Top of PROVIDED RECORDS

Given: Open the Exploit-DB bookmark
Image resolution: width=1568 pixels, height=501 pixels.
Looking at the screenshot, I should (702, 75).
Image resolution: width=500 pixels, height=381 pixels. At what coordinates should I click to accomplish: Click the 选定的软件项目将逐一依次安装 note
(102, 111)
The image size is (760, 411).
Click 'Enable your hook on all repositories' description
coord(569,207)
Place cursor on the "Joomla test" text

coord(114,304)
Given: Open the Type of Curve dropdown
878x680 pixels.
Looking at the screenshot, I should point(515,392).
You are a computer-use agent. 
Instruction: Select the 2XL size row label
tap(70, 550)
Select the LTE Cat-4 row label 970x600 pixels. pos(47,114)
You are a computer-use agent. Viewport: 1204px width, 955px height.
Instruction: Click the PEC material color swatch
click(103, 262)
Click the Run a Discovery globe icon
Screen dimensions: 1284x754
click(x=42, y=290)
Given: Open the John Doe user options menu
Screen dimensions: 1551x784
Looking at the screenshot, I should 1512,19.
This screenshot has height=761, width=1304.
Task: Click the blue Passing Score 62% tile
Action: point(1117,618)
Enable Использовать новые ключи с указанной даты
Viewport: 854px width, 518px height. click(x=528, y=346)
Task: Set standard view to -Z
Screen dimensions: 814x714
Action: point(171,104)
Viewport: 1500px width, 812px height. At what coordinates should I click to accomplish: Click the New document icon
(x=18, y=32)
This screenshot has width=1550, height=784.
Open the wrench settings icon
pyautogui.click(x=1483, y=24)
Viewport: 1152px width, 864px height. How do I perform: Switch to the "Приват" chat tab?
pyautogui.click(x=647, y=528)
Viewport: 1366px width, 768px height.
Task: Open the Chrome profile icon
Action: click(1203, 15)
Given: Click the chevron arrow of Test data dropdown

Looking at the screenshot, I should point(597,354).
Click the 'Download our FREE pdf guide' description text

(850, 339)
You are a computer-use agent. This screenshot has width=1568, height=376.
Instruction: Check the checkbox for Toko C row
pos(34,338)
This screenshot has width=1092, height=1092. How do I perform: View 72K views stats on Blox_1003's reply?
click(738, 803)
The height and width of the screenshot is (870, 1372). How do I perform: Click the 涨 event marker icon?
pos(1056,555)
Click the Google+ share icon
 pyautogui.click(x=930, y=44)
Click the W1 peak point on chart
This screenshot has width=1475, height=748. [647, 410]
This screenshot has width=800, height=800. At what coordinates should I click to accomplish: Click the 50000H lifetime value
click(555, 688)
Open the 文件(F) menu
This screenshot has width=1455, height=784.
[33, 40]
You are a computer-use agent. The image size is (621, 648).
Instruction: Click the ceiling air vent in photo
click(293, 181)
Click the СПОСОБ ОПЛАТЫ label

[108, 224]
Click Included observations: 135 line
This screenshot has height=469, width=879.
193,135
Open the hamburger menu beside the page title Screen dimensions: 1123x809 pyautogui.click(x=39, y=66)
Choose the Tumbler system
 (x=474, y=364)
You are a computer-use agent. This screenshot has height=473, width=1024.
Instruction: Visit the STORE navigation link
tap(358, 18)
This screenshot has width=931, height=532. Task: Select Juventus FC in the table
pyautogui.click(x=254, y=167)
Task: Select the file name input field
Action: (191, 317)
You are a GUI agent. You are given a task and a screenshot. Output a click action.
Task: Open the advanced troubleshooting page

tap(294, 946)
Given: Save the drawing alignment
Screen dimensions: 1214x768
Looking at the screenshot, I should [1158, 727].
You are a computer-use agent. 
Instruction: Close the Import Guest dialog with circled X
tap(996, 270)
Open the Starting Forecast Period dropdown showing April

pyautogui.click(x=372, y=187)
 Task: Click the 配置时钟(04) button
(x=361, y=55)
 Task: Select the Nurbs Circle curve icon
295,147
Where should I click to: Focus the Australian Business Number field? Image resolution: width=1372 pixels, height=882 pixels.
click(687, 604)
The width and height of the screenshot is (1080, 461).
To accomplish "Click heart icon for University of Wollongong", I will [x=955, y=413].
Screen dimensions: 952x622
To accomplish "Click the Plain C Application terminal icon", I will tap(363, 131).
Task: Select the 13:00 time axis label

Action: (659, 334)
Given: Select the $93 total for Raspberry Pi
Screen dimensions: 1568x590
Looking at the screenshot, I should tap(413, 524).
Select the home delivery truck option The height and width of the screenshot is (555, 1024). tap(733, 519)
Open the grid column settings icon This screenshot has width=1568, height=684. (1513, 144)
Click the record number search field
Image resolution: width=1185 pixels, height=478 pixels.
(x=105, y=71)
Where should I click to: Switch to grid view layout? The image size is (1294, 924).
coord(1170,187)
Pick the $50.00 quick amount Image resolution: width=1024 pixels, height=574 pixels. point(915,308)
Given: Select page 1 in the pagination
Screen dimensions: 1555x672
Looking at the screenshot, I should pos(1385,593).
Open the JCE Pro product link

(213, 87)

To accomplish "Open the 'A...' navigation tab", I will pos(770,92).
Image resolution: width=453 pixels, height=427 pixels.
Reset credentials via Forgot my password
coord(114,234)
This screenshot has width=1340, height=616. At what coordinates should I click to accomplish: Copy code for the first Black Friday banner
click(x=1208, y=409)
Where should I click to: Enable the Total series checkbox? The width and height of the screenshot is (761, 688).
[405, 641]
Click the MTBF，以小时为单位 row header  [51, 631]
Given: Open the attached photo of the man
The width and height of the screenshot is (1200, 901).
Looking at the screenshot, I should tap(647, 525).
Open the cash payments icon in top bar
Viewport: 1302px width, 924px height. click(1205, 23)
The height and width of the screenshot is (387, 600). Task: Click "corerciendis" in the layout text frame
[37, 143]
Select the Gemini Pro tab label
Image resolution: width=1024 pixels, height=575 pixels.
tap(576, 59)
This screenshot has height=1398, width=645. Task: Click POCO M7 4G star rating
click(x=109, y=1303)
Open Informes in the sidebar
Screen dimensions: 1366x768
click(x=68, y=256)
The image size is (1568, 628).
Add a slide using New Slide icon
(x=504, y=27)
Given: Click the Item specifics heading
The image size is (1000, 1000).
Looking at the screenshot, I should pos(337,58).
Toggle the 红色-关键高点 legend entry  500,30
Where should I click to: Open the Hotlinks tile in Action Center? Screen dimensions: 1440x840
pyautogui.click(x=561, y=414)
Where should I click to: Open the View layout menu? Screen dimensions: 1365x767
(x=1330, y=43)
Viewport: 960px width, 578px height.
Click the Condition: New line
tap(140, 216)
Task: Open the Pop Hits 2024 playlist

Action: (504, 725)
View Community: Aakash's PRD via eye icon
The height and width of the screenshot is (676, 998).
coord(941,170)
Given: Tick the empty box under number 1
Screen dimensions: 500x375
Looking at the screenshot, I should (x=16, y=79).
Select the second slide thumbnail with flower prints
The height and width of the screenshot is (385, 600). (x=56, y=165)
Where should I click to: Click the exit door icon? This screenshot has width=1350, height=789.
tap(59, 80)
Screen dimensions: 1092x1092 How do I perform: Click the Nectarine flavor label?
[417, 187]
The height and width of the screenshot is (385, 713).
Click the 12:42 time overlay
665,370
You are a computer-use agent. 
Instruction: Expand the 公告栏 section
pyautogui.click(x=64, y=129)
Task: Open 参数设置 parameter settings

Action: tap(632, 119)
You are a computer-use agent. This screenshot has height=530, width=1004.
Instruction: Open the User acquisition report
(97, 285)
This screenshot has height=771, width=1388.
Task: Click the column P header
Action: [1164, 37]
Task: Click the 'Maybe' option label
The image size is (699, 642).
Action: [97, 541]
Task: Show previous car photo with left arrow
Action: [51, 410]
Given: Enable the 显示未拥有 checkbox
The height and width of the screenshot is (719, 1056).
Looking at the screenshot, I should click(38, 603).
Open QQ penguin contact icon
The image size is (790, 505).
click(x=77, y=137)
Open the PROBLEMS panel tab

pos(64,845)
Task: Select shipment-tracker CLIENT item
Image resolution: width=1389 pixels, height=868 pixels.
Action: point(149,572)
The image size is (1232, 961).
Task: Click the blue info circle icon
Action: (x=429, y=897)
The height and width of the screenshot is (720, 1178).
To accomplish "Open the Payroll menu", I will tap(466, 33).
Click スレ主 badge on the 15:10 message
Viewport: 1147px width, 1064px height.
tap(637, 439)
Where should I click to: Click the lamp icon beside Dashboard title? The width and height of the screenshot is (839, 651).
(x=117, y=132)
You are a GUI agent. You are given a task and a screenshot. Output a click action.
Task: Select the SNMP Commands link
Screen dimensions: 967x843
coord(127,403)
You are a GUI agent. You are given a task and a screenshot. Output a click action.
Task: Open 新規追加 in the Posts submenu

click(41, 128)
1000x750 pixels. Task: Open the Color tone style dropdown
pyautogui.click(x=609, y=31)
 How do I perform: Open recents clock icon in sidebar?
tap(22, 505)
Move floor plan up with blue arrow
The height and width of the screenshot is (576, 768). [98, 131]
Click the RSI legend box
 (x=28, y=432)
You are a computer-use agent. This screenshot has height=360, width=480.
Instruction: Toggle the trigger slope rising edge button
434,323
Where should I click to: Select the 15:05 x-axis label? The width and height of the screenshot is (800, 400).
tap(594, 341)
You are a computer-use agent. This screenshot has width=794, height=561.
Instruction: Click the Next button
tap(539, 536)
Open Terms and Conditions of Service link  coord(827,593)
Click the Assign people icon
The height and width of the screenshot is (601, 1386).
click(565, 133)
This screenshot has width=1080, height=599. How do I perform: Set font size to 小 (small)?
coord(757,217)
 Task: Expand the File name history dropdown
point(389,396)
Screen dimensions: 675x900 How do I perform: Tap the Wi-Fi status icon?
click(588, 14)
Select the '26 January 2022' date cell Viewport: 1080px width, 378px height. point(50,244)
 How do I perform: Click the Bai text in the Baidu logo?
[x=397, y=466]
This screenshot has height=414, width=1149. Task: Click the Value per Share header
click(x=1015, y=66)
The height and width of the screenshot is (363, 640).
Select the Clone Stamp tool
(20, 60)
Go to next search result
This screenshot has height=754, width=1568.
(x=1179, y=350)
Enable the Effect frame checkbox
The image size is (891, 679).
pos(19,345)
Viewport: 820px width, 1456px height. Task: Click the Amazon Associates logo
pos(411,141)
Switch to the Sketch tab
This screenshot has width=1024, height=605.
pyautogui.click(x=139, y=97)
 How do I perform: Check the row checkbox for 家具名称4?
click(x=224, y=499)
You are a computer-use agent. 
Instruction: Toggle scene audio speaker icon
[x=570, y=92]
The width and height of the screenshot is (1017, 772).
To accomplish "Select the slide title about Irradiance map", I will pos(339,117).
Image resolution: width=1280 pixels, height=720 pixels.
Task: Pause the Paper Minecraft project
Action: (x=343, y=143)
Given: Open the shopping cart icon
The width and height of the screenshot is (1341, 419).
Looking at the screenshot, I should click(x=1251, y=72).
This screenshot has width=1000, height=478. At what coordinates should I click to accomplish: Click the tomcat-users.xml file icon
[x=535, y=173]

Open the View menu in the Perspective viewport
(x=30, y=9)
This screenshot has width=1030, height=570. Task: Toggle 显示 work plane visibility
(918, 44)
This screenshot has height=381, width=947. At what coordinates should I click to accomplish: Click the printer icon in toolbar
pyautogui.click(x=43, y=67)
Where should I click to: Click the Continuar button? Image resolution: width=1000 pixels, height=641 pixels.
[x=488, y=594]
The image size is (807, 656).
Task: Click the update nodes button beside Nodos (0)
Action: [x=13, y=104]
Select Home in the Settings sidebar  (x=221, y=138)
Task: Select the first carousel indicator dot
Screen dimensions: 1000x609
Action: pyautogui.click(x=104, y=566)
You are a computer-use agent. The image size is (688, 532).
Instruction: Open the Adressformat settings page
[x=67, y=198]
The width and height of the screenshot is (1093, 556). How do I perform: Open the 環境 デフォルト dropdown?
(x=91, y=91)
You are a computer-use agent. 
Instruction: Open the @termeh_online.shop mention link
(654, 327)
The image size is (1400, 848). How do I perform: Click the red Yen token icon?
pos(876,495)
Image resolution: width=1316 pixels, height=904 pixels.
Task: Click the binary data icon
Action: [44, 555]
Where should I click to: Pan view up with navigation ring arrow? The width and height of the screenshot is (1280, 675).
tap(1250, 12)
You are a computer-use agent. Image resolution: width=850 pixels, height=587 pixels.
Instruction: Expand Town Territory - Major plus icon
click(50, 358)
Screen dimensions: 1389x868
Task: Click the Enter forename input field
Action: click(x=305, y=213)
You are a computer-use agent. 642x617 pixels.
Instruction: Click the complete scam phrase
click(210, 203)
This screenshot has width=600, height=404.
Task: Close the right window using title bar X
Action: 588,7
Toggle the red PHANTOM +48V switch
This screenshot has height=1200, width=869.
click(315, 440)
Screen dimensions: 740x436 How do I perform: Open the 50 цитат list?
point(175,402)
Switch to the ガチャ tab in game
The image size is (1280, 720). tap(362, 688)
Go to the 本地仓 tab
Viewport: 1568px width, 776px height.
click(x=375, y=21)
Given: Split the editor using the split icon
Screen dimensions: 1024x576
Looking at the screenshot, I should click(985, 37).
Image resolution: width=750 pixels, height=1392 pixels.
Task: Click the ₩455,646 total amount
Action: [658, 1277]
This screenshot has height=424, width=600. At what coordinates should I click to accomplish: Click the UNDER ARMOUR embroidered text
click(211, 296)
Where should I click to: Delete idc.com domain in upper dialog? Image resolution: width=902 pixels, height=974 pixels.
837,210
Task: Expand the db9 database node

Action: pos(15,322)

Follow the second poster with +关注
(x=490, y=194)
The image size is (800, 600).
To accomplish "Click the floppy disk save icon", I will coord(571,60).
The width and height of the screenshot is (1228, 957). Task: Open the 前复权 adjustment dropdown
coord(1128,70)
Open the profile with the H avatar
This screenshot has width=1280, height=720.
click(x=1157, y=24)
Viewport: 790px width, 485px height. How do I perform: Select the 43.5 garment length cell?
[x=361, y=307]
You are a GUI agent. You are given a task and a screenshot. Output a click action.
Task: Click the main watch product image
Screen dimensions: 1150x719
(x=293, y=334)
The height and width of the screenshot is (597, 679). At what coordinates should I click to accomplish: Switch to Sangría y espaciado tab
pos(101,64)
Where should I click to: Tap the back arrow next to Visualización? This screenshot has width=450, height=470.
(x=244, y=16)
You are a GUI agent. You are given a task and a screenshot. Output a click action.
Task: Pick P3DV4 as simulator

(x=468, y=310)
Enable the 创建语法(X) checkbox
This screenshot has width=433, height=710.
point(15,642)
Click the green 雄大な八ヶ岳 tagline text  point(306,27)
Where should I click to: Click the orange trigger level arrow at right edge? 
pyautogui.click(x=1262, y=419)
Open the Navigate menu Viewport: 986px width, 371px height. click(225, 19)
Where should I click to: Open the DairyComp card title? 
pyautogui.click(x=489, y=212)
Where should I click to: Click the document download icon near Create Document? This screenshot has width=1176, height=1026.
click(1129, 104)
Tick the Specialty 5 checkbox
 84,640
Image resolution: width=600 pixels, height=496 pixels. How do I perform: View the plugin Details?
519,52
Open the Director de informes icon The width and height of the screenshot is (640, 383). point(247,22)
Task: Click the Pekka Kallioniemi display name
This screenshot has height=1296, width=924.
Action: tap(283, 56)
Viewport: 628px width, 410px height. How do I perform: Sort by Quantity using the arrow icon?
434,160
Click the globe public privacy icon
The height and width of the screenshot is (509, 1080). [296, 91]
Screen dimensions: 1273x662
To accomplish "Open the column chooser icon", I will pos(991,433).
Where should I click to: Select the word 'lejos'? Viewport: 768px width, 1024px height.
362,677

Bottom of PROVIDED RECORDS

→ WHAT YOU SHOULD DO: Copy from the line with "Open the Director" to the final line of the records, inclusive, and add nothing else.

→ EXERCISE SOLUTION:
Open the Director de informes icon The width and height of the screenshot is (640, 383). point(247,22)
Task: Click the Pekka Kallioniemi display name
This screenshot has height=1296, width=924.
Action: tap(283, 56)
Viewport: 628px width, 410px height. How do I perform: Sort by Quantity using the arrow icon?
434,160
Click the globe public privacy icon
The height and width of the screenshot is (509, 1080). [296, 91]
Screen dimensions: 1273x662
To accomplish "Open the column chooser icon", I will pos(991,433).
Where should I click to: Select the word 'lejos'? Viewport: 768px width, 1024px height.
362,677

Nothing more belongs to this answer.